Second, Walker held that the ban on gay marriage violates the Equal Protection Clause. The interesting question is why. In part of Walker’s opinion, he accepts the case for heightened scrutiny of classifications based on sexual orientation and asserts that denying marriage to same-sex couples is a form of sexual-orientation discrimination (and sex discrimination, which is related).

But he then concludes that because laws limiting marriage to opposite-sex couples are not rational, “the court need not address the question whether laws classifying on the basis of sexual orientation should be subject to a heightened standard of review.” If that’s true, why address the issue at all? He may be hoping, in maximalist fashion, to lay some foundation for future courts to apply strict scrutiny to sexual-orientation discrimination. But at the same time, leaving the intellectual structure unfinished, he invites a higher court to undermine it.

Walker then rejects as irrational each of the reasons offered for Prop 8, including tradition, procreation, and the need to proceed cautiously and incrementally on matters involving important social change. The biggest difficulty with his argument on these matters, as I see it, is that he thinks of gay marriage as a technical change in the law about which there is no need to proceed cautiously. California has enough printers and paper to issue the additional marriage licenses, so what’s the big deal?

The decision, as I read it, relies directly or indirectly upon every prominent constitutional argument for SSM. One could say this is a strength of the decision. If a higher court doesn’t like one reason, it might accept another. But it is also a weakness of the decision, from a gay-rights litigation perspective, since it invites a higher court to address them all if it decides to reverse the result. A sweeping victory becomes a sweeping defeat.

Judge Walker, I am sure, would deny that his decision is maximalist. SSM, he assures us, is not a “sweeping” change. Furthermore, his decision is couched in the lop-sided evidence presented at trial about marriage and the potential consequences of recognizing SSM. By my count, he uses the word “evidence” 54 times in the “Conclusions of Law” section alone. This evidentiary reliance will be used to try to insulate the decision from meaningful appellate review. The evidence just leads us, inescapably, to the conclusion that SSM is a neutral or even good thing. What’s more, the evidence is so one-sided that judges are entitled to say so as a matter of constitutional law. But I have never been convinced that the issue of gay marriage would be decided, in courts at least, by a battle of expert witnesses in the way we might decide whether a Pinto is unreasonably dangerous.

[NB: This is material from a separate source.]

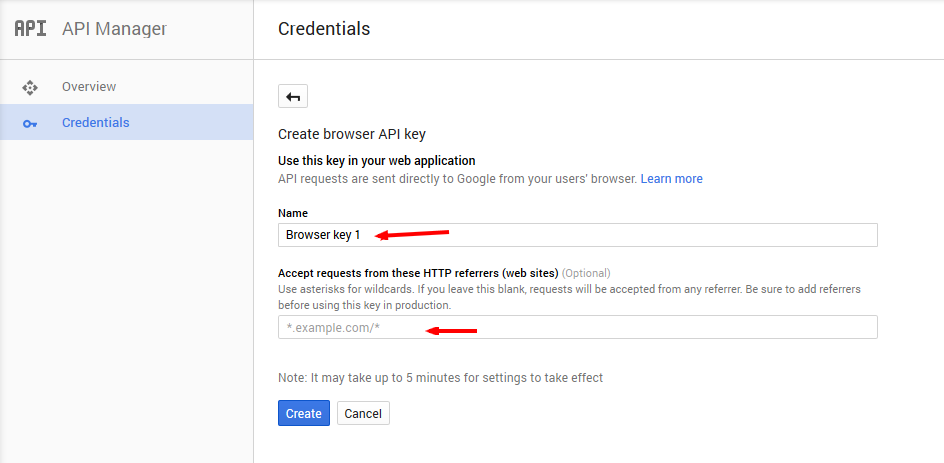Open the Overview sidebar item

Gay-rights groups, you may recall, initially opposed the Prop 8 litigation on the grounds that it was too much, too soon. Though they are publicly celebrating this ruling, I imagine in the background there is considerable unease about what happens next. The Supreme Court, they reasoned in early 2009, was not ready to declare a right to SSM. Premature litigation, they feared, would do more harm than good (even if there were a temporary win at a lower level). Well, nothing has changed except that the stakes have been considerably raised today in a maximalist decision, bringing us one step closer to Perry v. Schwarzenegger, ___ U.S. ___ (201_) (reversing lower court ruling for same-sex marriage on due process and equal protection grounds).

Of course, the question will be which direction Justice Kennedy will go on this case. Maybe Carpenter is right and the overreach by Judge Walker will be too much for Kennedy to swallow in addition to the realization that overturning 30 plus state marriage amendments is a bit too much.

Whatever happens the cultural divide is only widening and deepening in our nation.